- [Extracted material]:
»»

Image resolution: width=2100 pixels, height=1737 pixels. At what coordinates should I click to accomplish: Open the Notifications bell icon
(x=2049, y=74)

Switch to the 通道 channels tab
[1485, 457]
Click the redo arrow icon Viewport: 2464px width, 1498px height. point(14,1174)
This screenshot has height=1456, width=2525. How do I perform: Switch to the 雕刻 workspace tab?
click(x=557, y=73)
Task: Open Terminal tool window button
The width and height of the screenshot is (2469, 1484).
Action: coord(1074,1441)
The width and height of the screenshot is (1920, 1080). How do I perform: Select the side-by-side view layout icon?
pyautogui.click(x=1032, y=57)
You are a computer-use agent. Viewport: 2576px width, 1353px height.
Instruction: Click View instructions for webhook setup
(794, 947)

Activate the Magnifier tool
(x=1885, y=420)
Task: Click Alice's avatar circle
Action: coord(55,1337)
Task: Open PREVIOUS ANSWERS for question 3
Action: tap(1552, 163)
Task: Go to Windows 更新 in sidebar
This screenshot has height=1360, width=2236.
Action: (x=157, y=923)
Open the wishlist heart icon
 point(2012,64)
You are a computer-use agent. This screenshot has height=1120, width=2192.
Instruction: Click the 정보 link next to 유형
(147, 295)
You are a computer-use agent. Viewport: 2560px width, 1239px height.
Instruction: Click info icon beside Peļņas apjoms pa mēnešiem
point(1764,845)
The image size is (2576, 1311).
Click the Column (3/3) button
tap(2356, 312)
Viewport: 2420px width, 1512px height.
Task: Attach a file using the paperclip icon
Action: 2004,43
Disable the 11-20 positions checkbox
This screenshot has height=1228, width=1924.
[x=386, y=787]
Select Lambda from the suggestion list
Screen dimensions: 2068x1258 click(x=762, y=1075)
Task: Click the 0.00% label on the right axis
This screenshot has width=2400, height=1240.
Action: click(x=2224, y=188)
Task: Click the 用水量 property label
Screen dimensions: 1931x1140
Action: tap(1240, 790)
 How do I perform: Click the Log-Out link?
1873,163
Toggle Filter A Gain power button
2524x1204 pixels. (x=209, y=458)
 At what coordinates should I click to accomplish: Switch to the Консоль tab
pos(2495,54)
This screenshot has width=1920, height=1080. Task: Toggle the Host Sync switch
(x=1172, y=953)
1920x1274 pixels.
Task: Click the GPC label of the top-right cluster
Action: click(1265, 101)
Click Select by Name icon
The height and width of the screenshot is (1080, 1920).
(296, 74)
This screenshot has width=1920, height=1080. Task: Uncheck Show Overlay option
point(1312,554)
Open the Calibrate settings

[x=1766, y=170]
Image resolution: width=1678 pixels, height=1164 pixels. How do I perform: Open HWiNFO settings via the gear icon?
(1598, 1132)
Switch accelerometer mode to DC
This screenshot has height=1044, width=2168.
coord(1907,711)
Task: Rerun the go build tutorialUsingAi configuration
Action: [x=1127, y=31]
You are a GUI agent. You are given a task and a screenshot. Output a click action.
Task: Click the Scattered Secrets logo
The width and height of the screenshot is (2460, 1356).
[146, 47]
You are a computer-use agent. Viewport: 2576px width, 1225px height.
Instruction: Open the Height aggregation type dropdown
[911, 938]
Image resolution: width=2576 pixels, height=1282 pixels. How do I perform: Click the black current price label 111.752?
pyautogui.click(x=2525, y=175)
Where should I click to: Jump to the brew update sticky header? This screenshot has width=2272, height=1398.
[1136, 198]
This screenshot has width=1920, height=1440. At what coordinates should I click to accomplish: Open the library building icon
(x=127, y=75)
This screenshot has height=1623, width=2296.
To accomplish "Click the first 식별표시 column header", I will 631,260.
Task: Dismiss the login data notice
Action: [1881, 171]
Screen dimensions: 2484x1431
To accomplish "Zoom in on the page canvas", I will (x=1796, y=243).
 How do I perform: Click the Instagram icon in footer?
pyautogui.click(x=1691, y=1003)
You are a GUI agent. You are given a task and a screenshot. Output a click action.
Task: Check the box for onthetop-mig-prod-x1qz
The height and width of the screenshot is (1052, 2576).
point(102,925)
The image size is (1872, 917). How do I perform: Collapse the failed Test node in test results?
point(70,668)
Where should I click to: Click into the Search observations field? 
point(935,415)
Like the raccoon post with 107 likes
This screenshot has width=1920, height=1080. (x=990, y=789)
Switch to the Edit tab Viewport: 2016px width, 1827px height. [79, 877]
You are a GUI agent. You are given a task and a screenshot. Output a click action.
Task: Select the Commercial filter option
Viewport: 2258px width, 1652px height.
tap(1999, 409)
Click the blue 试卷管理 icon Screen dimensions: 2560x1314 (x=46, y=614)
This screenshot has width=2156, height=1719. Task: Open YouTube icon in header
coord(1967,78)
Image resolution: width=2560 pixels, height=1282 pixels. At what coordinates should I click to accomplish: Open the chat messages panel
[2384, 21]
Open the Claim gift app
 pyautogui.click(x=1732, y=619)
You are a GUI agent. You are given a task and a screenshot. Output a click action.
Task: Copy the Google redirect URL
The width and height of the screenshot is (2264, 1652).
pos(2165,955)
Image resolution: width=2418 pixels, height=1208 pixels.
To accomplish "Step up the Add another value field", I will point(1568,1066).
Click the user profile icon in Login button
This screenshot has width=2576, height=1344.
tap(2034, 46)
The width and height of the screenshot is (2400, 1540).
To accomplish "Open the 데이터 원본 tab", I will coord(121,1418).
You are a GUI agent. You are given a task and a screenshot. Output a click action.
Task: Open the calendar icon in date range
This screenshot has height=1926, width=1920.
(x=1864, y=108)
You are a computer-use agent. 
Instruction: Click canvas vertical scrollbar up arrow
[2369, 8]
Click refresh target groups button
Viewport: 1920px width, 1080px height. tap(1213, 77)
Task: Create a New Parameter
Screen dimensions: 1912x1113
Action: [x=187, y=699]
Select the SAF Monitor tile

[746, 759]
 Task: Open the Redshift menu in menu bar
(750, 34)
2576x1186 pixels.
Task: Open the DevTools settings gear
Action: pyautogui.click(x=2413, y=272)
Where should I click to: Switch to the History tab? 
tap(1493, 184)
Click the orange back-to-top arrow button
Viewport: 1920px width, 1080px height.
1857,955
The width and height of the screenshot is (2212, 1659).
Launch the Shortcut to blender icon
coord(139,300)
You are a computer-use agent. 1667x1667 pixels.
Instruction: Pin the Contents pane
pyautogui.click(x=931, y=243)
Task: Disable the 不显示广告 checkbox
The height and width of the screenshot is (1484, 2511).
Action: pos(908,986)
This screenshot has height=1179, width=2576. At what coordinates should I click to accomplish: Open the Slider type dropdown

««

- [Problem to solve]: Lines that contain "Disable" are to be copied from the records above.

- [Expected output]:
Disable the 11-20 positions checkbox
Task: Disable the 不显示广告 checkbox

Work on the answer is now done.